▶ PROBLEM TO SOLVE
In the records below, find the line containing "The image size" and print it and every line after it exactly, through the end. Skip pictures.

[Stored records]
══════════

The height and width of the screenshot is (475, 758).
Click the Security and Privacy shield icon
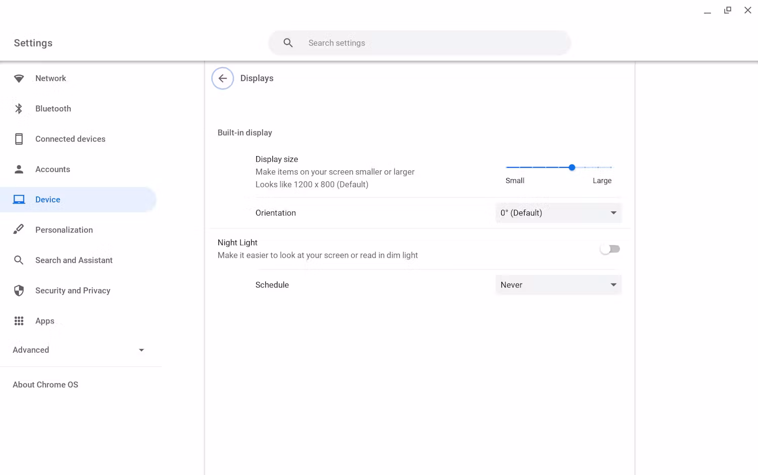pyautogui.click(x=19, y=291)
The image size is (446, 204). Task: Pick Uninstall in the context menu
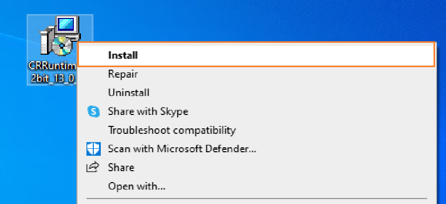click(129, 93)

══════════

▶ SOLUTION TO THIS EXERCISE
The image size is (446, 204). Task: Pick Uninstall in the context menu
click(129, 93)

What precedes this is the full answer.